Dataset excerpts:
+===+

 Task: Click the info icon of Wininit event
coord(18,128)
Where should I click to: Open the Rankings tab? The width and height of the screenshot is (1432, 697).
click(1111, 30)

+===+

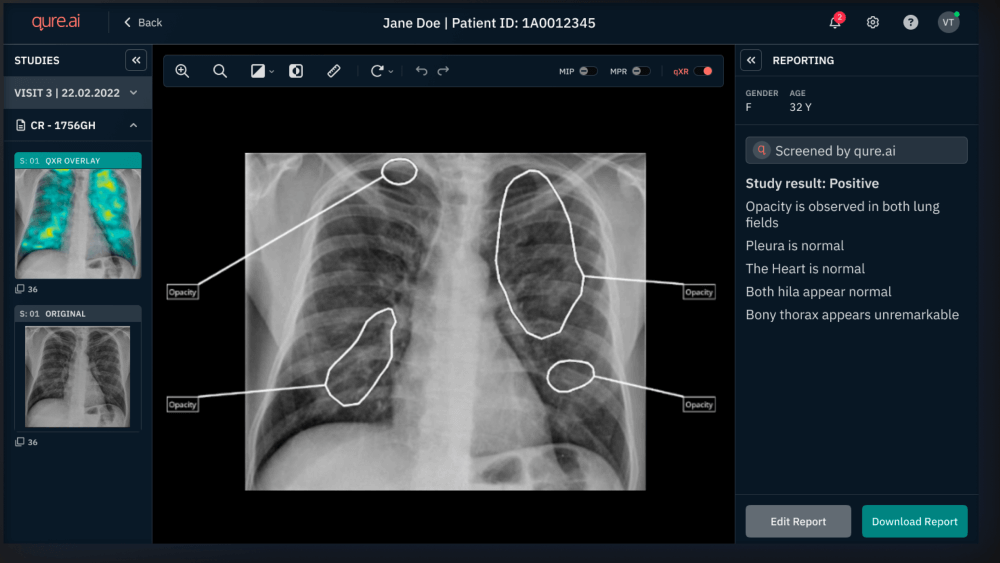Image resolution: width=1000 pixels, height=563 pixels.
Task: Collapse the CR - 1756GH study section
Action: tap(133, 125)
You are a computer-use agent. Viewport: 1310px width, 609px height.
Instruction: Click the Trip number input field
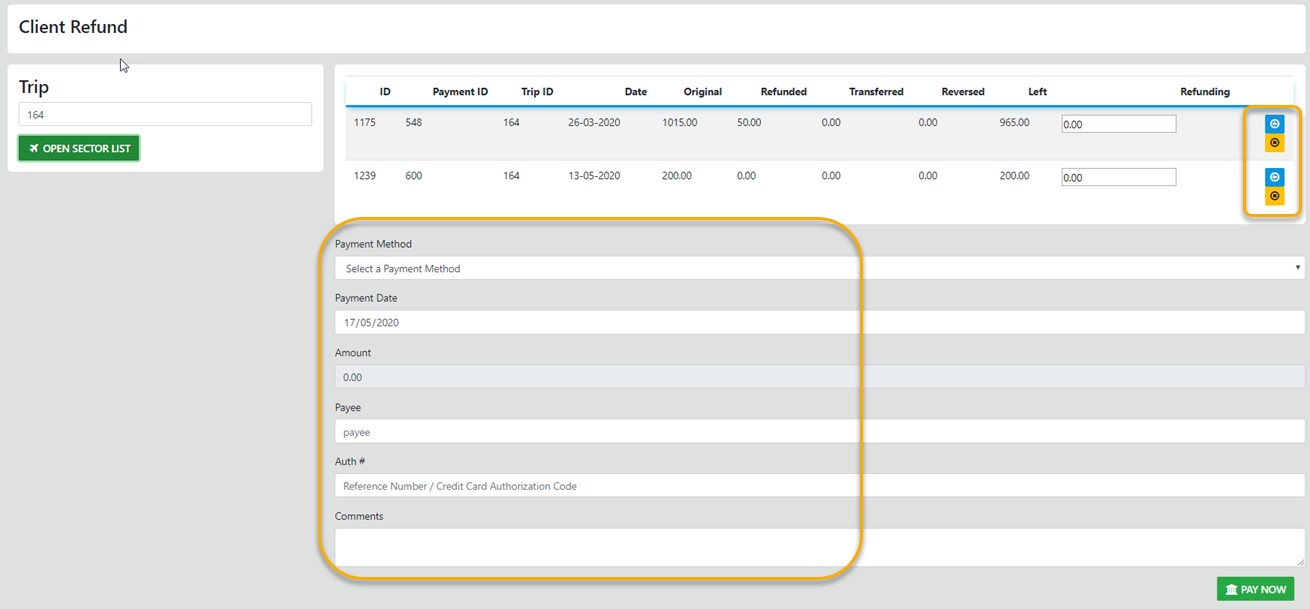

+===+

Exercise directions:
Within the material above, the line with "You are a computer-use" opens the range and the line with "Instruction: Click the" closes it; reproduce that range word for word.

Reply to the task:
You are a computer-use agent. Viewport: 1310px width, 609px height.
Instruction: Click the Trip number input field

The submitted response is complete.